--- Records provided Enclosed Below ---
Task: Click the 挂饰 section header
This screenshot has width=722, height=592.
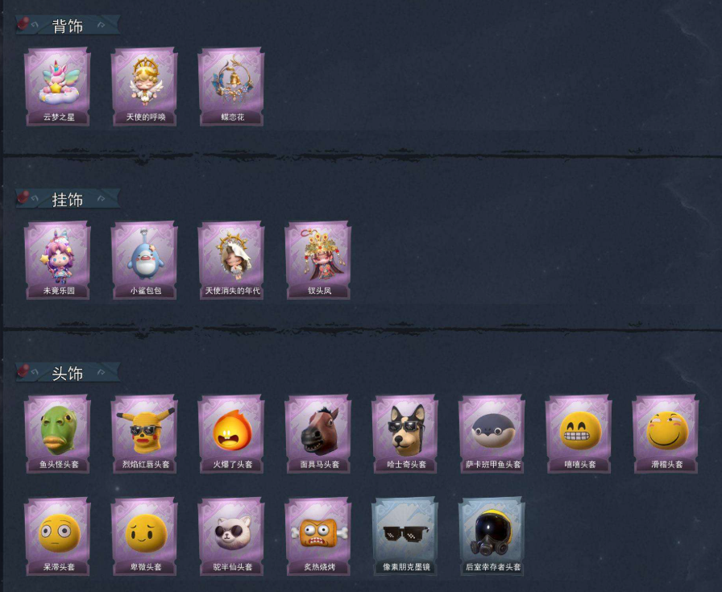Action: coord(68,199)
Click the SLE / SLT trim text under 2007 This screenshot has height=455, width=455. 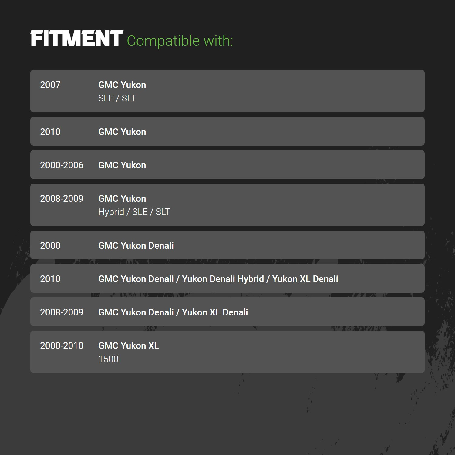[117, 98]
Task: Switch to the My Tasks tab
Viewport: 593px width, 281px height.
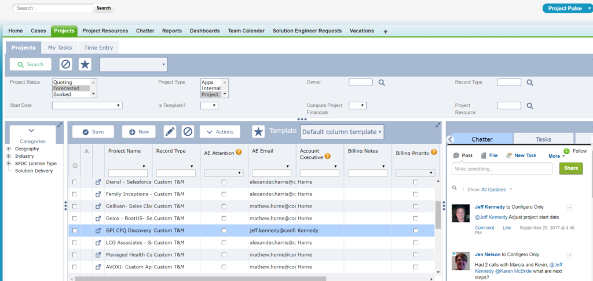Action: pos(60,47)
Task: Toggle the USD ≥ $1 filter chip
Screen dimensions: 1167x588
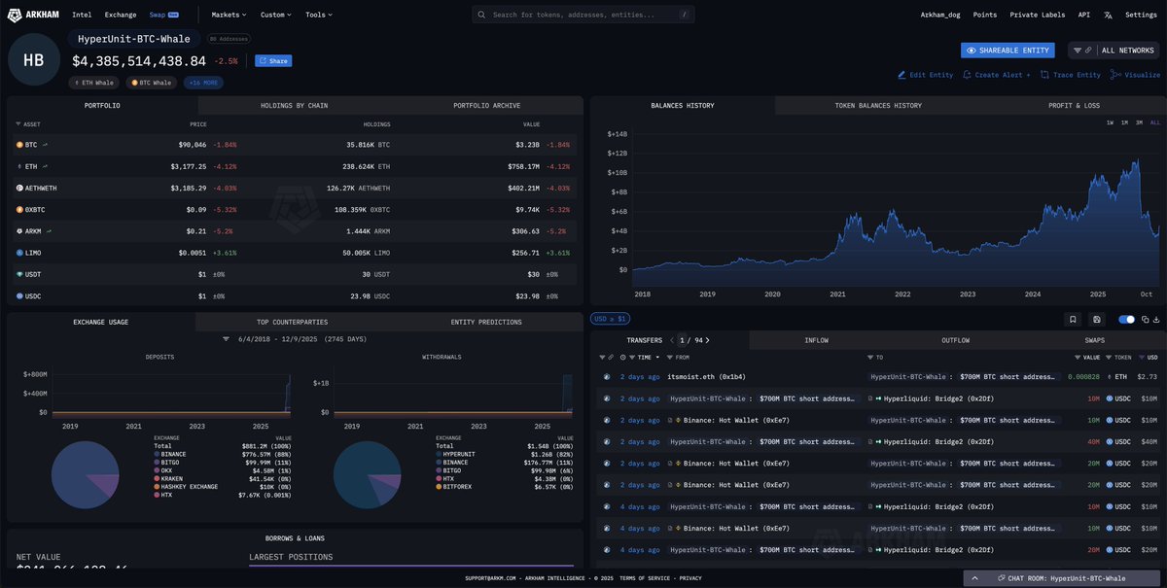Action: click(612, 319)
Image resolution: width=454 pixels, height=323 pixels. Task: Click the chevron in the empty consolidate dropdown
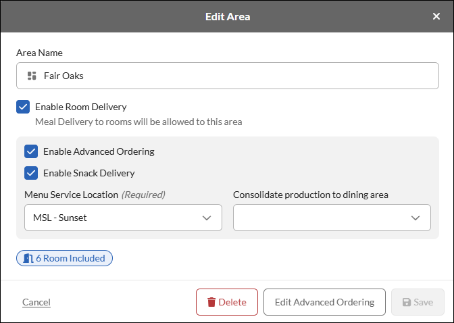pyautogui.click(x=415, y=218)
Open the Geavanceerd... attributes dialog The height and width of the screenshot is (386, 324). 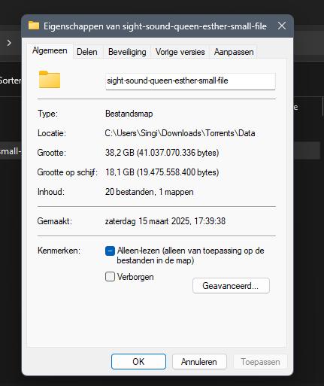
--- End of Enclosed Records provided ---
Output exactly the lines from the one containing "Task: Toggle the USD ≥ $1 filter chip" through the last line of the records above, both included, and leave out the pictures.

▶ **Answer to this exercise**:
Task: Toggle the USD ≥ $1 filter chip
Screen dimensions: 1167x588
Action: click(612, 319)
Image resolution: width=454 pixels, height=323 pixels. Task: Click the chevron in the empty consolidate dropdown
pyautogui.click(x=415, y=218)
Open the Geavanceerd... attributes dialog The height and width of the screenshot is (386, 324). 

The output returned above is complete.